Al doctor René De Sola (1919-2018), jurista, político, catedrático, académico, magistrado de la Corte Suprema de Justicia de Venezuela, de brillante actuación en la época de la República civil. In memoriam

Reflexiones de Enero de 2018

Esta frase no fue pronunciada, como se cree, por María Antonieta, la consorte del rey Luis XVI, sino por una aristocrática dama de la casa real quien, con soberbia digna de mejor causa, mostraba así su desprecio hacia las paupérrimas masas que clamaban por harina y trigo en los días que antecedieron a los primeros acontecimientos de la Revolución Francesa.

Pero para exponer a alguien a ese grado de subestimación no hacen falta palabras sino hechos, es decir, basta con arrebatar a una población el derecho a una sana alimentación, o el acceso a la salud mediante la adquisición de medicinas y una mínima atención médica, para que se inflija una ofensa colectiva contra los ciudadanos, que se agrava en la medida en que las autoridades, conscientes de esas falencias, insisten terca y persistentemente, en aferrarse al poder con la única pretensión de ejercerlo omnímodamente aun fuera del marco constitucional.
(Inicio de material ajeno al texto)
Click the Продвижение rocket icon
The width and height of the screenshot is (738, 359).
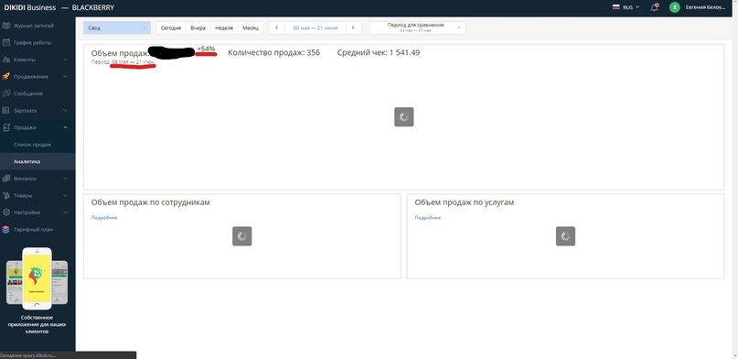(5, 76)
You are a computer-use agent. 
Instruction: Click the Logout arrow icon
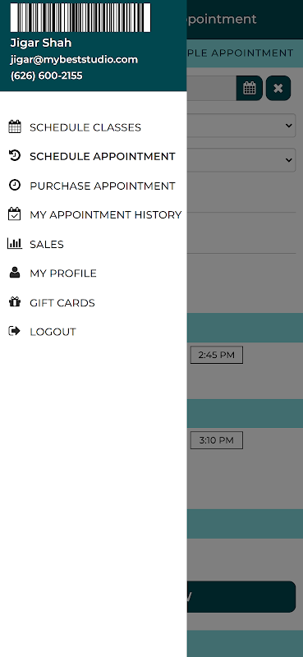(15, 332)
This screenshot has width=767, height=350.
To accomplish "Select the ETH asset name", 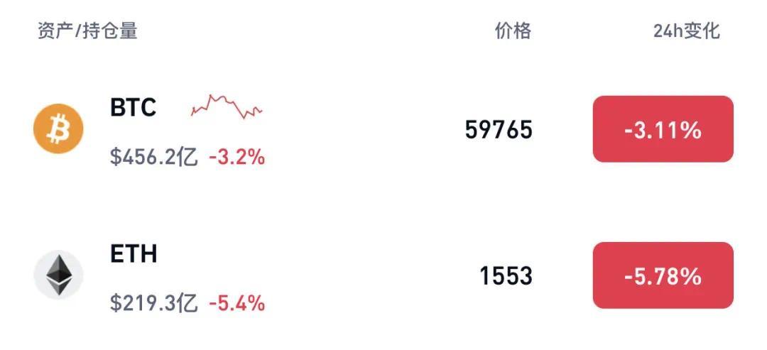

En violación de los DDHH, en Venezuela existe actualmente una auténtica hambruna. Nadie oficialmente ha parafraseado a la cortesana francesa, pero los hechos, lamentablemente, confirman lo poco que importa al oficialismo la grave escasez de medicamentos, insumos médicos y comida, o que muchos venezolanos no pueden alimentar adecuadamente a sus familias ni acceder a la atención médica más básica (HRW denuncia la persecución a opositores y la grave escasez de medicamentos y comida en Venezuela (Informe anual); y ese silencio de los gobernantes causa tanto dolor y miseria como la socarrona frase que encabeza esta reflexión.